• _Excerpt provided_
***
Most of us go about our lives thinking that death is a stranger we will only encounter once in our lives, that it will not suddenly sneak into our homes and steal away our loved ones. But, through the poetry and mourning songs of rural Egyptian women (also known as al ‘adid), death exists outside of time and beyond the moment of loss.

It lives among us as though it had always been there, simply waiting to be noticed.

To reflect on death, and to connect with those who have already passed while still moving through the routines of everyday life, is an act that few can easily carry out. It is difficult, and maybe even unreasonable, to choose to understand what lies beneath the ground instead of what stands before you.

Yet for Egyptians, speaking to the dead can be as familiar as speaking to the living. Even in their deepest mourning, they reach into the underworld and draw life back out.

It has long been known throughout history that the ancient Egyptians never saw death as the end of life. Death was viewed as a journey, where individuals had to pass through different stages of judgment, with the ultimate aim of reaching paradise. Yet, art and death still entertained as professional female mourners were hired to mourn the deceased during the funerals, or processions to their tombs.

The perception of death has become so deeply rooted that it has even become a widely shared meme online, which goes: “The Egyptians believed the most important thing you could do in life was die.” To them, death marked the beginning of true life, and their entire life was built around the idea of coping with death.

Though what is less often talked about is how this ancient worldview also lives on in the poetry and mourning songs performed by Egyptian women in rural villages; a tradition that became part of the country’s folkloric heritage.

While the exact origin of these oral mourning songs remains unclear, the first documented mention of the tradition in Egypt dates back to the period between 1910 and 1914. During this time, French archaeologist Gaston Maspero recorded the songs in Arabic. Later, the tradition was revived by Egyptian researchers, who translated the commentary and republished the text.

The oral art practiced by rural Egyptian women was stigmatized, often dismissed, and at times even considered religiously forbidden. But, recent studies by researcher and professor Lamia Tewfik, along with others, have worked to bring renewed attention to this tradition, bringing a deeper understanding of its place within Egypt’s folkloric heritage.

Their research reveals how women have long used song and spoken word to honor life’s most significant moments, from marriage and childbirth to death. Poetry served as a gateway to the afterlife, a way to reach beyond the visible world and touch what exists on the other side of daily reality.

And in many ways, it was also a form of salvation, as each word wrapped around them like a protective veil, holding their grief in place.

The more you read the poetry, the deeper you are pulled into a space where the line between life and death, joy and sorrow, begins to blur. In that space, the only thing that feels real is the unreal; the imagined world our subconscious builds in dreams to soothe us when the weight of reality becomes too much to bear.

In one poem, for example, the grave is imagined as a house for a groom, which is a reflection of the deep-rooted ancient Egyptian belief that the tomb is a home for eternal life. The line reads: “I’ll go to the painter and tell him to decorate all of the groom’s house.”
***
• _Work to complete_
**A.** Copy out the part of the excerpt on Egyptian mourning songs between "Their research reveals" and "grief in place.", inclusive.
**B.** Answer these questions from the excerpt on Egyptian mourning songs:
(i) To what period does the first documented mention of the tradition in Egypt date?
(ii) Who recorded the songs in Arabic?
(iii) In the poem cited at the end, what is the grave imagined as?
**C.** State whether each statement agrees with the excerpt on Egyptian mourning songs, quoting the words that decide it:
(i) The poetry and mourning songs of rural Egyptian women are also known as al ‘adid.
(ii) Gaston Maspero recorded the songs in French.
(iii) The ancient Egyptians saw death as the end of life.
Rely only on the excerpt about Egyptian mourning songs.

• _Provided information_
***
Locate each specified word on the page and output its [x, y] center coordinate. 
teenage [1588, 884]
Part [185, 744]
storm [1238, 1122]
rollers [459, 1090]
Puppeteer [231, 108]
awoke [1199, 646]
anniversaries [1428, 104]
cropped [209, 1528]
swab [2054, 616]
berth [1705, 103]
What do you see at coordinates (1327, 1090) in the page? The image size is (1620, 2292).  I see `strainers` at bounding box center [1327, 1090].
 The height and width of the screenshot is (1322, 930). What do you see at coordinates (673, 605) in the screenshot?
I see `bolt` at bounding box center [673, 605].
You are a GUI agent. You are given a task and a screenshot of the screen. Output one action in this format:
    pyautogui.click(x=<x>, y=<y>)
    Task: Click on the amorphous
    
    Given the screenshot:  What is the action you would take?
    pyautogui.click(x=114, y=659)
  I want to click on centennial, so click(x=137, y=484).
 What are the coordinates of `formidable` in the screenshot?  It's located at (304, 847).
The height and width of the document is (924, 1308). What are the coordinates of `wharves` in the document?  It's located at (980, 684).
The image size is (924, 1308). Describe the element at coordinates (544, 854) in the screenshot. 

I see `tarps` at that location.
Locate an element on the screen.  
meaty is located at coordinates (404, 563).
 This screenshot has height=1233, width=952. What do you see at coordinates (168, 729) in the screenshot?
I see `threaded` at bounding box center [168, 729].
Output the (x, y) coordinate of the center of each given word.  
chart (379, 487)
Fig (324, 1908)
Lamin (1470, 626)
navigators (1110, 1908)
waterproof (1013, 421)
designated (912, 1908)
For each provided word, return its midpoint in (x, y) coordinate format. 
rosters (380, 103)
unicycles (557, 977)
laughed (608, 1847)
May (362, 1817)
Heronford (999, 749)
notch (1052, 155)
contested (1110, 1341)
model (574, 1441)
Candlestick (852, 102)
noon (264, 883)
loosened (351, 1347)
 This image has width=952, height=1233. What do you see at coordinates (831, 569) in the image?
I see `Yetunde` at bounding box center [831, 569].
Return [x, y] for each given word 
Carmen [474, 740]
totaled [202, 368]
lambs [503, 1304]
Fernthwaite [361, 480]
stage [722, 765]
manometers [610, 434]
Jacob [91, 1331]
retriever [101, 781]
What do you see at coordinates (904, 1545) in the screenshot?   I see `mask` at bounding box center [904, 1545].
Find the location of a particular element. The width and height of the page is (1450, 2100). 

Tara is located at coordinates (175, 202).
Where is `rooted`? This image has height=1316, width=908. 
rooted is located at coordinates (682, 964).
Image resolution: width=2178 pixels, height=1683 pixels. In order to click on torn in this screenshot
***
• _Worked answers_
**A.**
Their research reveals how women have long used song and spoken word to honor life’s most significant moments, from marriage and childbirth to death. Poetry served as a gateway to the afterlife, a way to reach beyond the visible world and touch what exists on the other side of daily reality.

And in many ways, it was also a form of salvation, as each word wrapped around them like a protective veil, holding their grief in place.

**B.**
(i) The period between 1910 and 1914.
(ii) French archaeologist Gaston Maspero.
(iii) A house for a groom.

**C.**
(i) Yes: "the poetry and mourning songs of rural Egyptian women (also known as al ‘adid)"
(ii) No: "French archaeologist Gaston Maspero recorded the songs in Arabic"
(iii) No: "the ancient Egyptians never saw death as the end of life"